--- begin ---

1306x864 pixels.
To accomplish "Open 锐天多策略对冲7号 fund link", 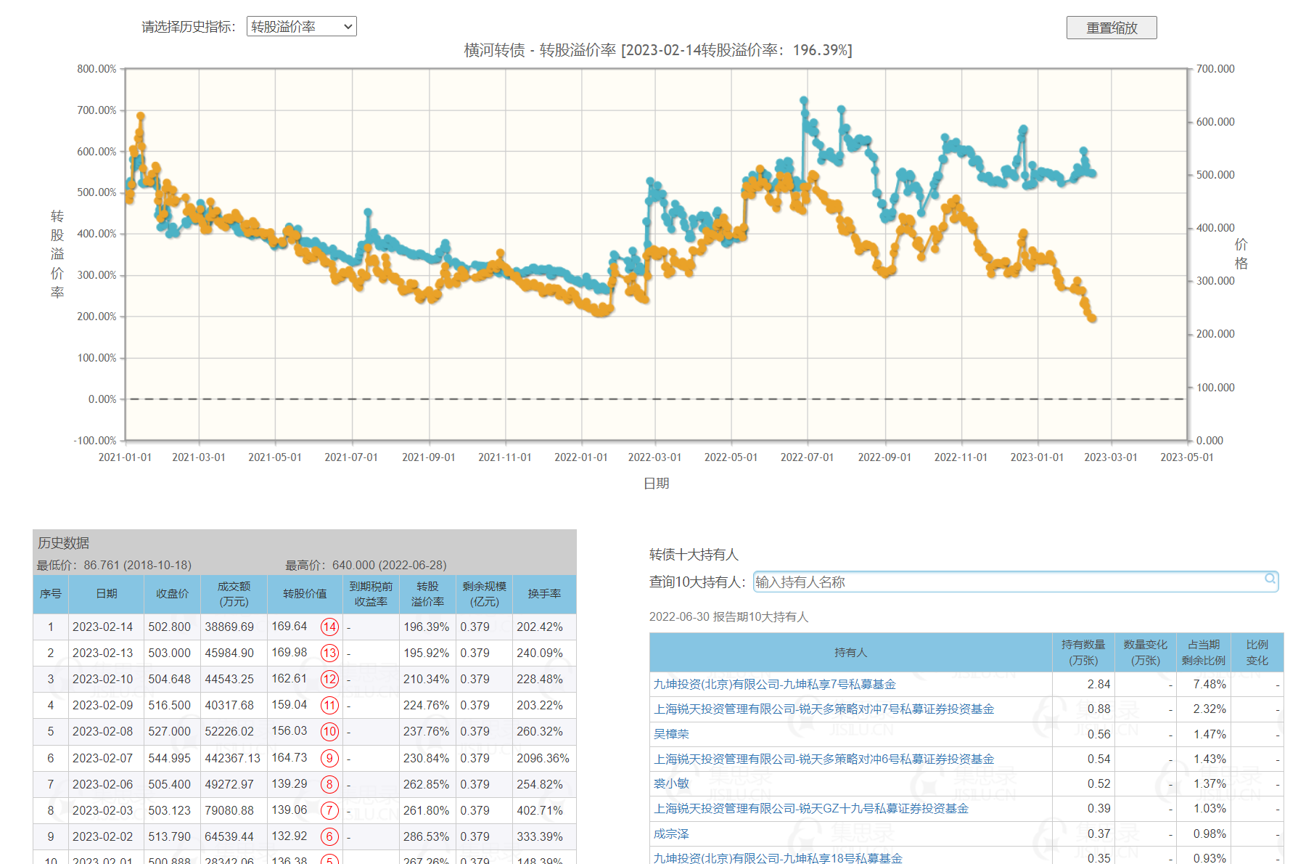I will (x=824, y=709).
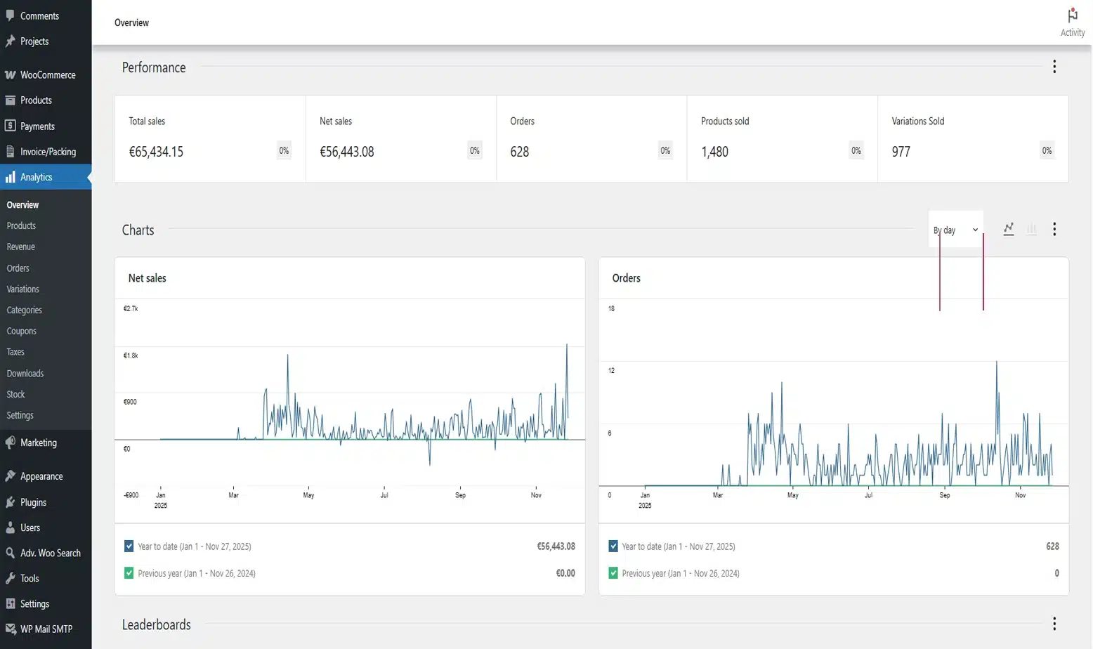This screenshot has width=1093, height=649.
Task: Toggle Previous year in Orders chart
Action: [613, 573]
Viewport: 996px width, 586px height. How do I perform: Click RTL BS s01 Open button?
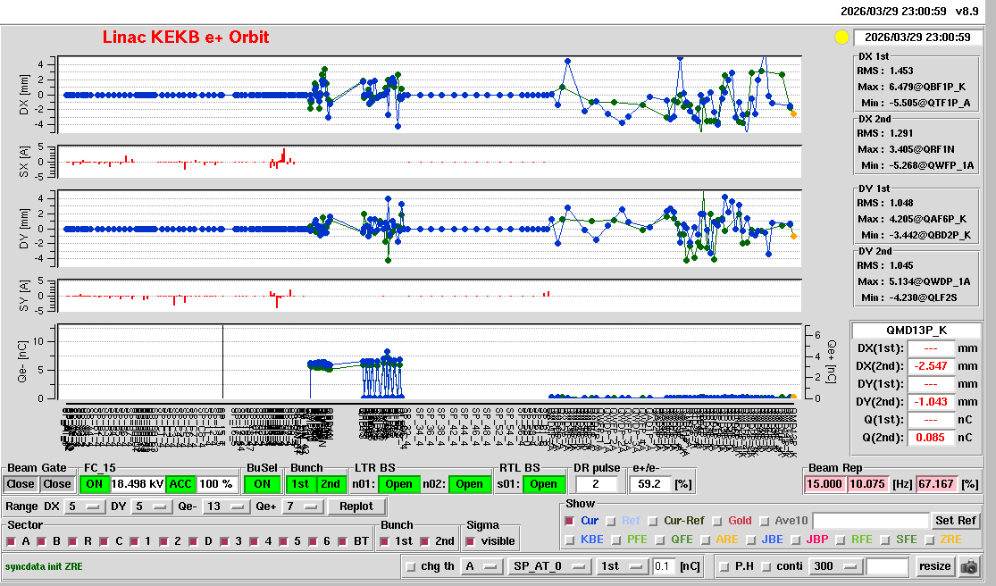[544, 484]
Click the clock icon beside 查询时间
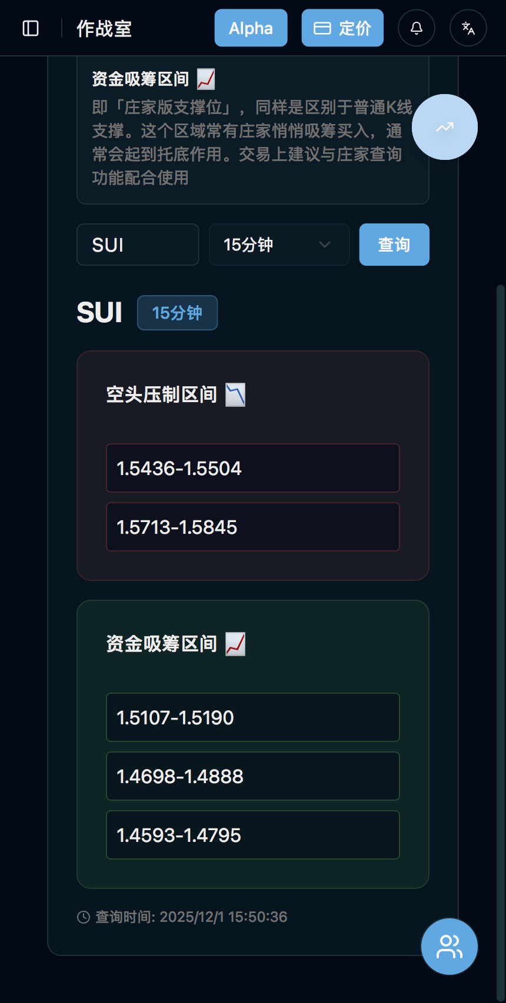This screenshot has height=1003, width=506. (84, 917)
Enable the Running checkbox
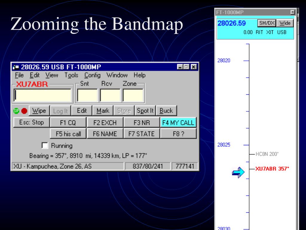This screenshot has height=230, width=306. pos(45,146)
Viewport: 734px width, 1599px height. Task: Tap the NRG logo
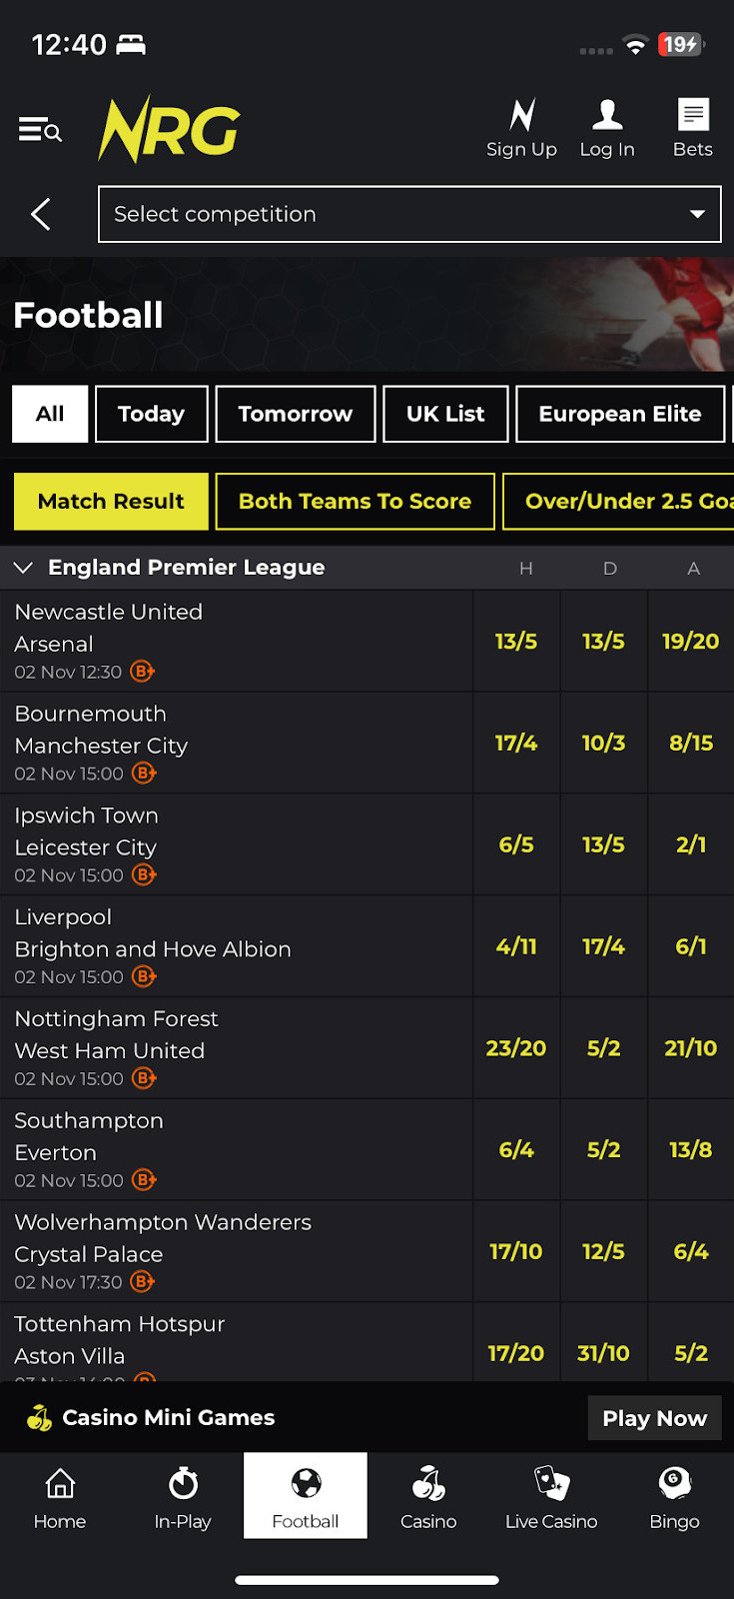click(x=169, y=130)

--- end ---

**WHAT THE EXERCISE ASKS**: Copy out the records word for word, from the line containing "Enable the Running checkbox" through the end of the records, with both of those lines included, and leave out the pictures.

**REPLY**:
Enable the Running checkbox
This screenshot has height=230, width=306. pos(45,146)
Viewport: 734px width, 1599px height. Task: Tap the NRG logo
click(x=169, y=130)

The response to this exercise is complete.